Pull every line holding the word "Fénixův" from the data below and copy it.

EXERCISE MATERIAL ▸
▶
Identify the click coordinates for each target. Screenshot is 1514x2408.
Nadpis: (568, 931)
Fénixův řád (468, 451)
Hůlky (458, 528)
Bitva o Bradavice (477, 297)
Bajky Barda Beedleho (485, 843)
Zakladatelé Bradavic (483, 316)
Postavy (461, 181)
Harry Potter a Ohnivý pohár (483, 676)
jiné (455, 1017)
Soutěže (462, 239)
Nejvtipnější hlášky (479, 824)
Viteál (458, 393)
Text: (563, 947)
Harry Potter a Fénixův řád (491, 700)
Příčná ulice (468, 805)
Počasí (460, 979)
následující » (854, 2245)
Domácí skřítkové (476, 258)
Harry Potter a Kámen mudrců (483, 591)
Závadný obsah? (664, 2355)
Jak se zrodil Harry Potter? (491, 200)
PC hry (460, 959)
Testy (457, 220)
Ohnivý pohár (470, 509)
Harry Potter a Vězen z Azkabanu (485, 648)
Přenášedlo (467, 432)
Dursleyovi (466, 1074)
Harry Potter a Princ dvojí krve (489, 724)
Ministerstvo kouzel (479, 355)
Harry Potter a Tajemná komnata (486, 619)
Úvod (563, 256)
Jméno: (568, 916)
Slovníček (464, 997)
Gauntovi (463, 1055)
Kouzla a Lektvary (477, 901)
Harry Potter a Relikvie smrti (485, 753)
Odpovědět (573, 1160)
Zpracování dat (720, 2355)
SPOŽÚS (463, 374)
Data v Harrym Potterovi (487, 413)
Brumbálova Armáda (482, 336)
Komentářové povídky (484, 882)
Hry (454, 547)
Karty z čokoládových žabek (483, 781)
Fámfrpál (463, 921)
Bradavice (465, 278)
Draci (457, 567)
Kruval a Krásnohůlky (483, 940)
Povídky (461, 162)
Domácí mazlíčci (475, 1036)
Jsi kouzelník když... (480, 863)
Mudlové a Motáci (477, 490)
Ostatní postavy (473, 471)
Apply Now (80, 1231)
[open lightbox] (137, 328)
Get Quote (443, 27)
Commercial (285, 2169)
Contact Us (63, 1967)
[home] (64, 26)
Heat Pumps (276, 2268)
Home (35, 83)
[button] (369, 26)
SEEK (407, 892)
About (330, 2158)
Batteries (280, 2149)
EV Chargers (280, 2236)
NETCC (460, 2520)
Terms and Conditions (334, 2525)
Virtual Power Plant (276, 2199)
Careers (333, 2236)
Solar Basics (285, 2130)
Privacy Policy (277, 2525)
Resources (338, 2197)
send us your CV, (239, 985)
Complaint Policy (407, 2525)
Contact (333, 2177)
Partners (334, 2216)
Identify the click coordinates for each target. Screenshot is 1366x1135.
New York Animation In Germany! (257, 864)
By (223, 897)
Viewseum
◀
EXERCISE RESPONSE ▸
Fénixův řád (468, 451)
Harry Potter a Fénixův řád (491, 700)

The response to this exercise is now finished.